Tezos, Chainlink on the brink of recovering their ‘Black Thursday’ losses

The last quarter of 2020 proved once again how volatile cryptocurrency markets can be. While a liquidity crisis and a pandemic may have pushed Bitcoin’s price to crash a month ago, many altcoins seem very close to recovering all the losses incurred since. Altcoins such as Tezos and Chainlink registered remarkable recovery, while Maker isn’t very far behind either.

Tezos [XTZ]

Source: XTZ/USD, TradingView

Tezos’ blockchain was recently chosen by a Swiss consortium for the launch of Bitcoin on it a few days ago. On the same day, Tezos recorded a local high in terms of its trading price. Taking into account the coin’s price action over the past week, Tezos surged by over 23 percent in just 5 days.

At press time, Tezos was being traded at $2 with a market cap of $1.4 billion. If the bullish sentiments were to continue, XTZ may soon reach its resistance at $2.2, a level which is not far from a 100 percent recovery relative to its 12 March price.

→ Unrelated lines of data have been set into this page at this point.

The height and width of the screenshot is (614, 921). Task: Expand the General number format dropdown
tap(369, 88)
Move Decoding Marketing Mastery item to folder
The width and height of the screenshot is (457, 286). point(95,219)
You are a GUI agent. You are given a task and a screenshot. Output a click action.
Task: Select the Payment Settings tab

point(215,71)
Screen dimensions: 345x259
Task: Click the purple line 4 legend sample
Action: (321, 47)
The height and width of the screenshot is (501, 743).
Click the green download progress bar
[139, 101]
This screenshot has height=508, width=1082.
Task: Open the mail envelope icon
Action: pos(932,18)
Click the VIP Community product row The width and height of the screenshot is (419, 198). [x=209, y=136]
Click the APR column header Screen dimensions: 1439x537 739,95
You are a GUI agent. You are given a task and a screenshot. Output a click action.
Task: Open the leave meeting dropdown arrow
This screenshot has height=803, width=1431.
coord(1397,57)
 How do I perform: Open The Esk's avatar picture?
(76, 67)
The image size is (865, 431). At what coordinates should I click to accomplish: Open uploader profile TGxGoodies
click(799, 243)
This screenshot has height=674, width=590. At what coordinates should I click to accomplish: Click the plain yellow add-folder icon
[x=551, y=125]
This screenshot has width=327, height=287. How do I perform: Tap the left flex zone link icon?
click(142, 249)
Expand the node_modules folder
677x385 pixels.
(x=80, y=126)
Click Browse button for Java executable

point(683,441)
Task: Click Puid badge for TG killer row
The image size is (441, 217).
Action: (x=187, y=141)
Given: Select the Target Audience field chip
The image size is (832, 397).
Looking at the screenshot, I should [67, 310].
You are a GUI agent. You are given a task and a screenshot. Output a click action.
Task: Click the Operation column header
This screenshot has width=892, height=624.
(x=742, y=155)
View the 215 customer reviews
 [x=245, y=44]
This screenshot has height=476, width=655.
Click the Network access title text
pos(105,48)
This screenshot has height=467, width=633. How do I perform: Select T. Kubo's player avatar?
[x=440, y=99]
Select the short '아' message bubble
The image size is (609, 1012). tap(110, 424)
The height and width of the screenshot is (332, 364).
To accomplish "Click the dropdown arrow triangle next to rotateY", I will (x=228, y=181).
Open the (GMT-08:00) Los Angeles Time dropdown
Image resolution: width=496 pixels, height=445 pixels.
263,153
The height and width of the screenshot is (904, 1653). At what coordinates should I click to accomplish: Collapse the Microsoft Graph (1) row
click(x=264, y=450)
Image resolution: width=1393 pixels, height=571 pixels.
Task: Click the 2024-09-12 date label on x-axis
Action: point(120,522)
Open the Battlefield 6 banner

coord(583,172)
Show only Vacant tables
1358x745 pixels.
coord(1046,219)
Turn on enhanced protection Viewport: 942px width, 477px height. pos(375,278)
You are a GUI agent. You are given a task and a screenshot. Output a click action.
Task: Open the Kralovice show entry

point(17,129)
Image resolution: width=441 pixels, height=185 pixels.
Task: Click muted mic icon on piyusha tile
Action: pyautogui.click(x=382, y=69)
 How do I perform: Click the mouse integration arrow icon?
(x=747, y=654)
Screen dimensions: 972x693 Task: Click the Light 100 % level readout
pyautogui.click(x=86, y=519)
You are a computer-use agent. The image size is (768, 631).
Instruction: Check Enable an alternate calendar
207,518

Strong support for XTZ was also found at $1.6.

For a significant duration of the past month, the Bollinger Bands continued to expand. However, at the time of writing, they had begun contracting to indicate lower levels of volatility for Tezos’ price. Further, the RSI indicator showed bullish sentiment as it traveled towards the overbought zone.

Chainlink [LINK]

Source: LINK/USD, TradingView

Another big winner among the altcoins this week was Chainlink. Sitting one place below Tezos in terms of market cap, Chainlink was being traded at $3.3, after having surged by over 53 percent in the past 5 days. At the time of press, LINK was very close to the resistance at $3.7, a level that would result in the coin recovering almost all of its losses since the price crash. In case the coin was to see a reversal in its fortunes, the support was at $2.1.

The MACD indicator was in a bullish crossover, hinting that the price was likely to continue rising. The Stochastic indicator echoed a similar sentiment as it was…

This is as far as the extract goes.